- [Aim of the task] What is the number of lines below that contain the string "agent"? Give it and nothing else.

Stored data
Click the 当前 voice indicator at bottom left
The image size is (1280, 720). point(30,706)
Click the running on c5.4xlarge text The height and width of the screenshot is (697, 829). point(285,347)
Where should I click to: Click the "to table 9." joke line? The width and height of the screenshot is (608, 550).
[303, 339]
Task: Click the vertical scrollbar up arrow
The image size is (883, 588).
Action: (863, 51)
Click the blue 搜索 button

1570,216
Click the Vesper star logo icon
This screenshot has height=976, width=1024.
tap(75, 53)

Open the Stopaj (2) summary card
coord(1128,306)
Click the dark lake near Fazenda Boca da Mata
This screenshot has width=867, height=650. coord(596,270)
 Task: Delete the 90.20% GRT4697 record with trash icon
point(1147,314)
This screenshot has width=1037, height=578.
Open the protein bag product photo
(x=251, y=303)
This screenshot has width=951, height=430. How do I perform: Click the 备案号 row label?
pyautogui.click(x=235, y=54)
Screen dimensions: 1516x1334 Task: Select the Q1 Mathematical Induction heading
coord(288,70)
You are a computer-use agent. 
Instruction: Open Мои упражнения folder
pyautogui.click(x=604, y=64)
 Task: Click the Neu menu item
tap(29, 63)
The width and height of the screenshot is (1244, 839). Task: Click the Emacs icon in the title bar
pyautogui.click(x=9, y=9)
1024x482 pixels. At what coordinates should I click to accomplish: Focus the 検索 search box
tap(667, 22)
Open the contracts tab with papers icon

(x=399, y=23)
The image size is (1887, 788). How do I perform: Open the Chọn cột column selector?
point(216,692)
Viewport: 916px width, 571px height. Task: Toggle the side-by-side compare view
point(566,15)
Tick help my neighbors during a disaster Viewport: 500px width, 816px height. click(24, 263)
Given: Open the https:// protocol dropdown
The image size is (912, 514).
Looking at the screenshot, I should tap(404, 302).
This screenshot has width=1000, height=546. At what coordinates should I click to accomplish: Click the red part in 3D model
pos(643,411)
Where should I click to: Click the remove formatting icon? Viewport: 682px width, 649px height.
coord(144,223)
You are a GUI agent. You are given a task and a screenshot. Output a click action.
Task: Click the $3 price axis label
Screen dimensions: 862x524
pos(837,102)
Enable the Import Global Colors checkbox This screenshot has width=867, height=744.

- [Your response] 2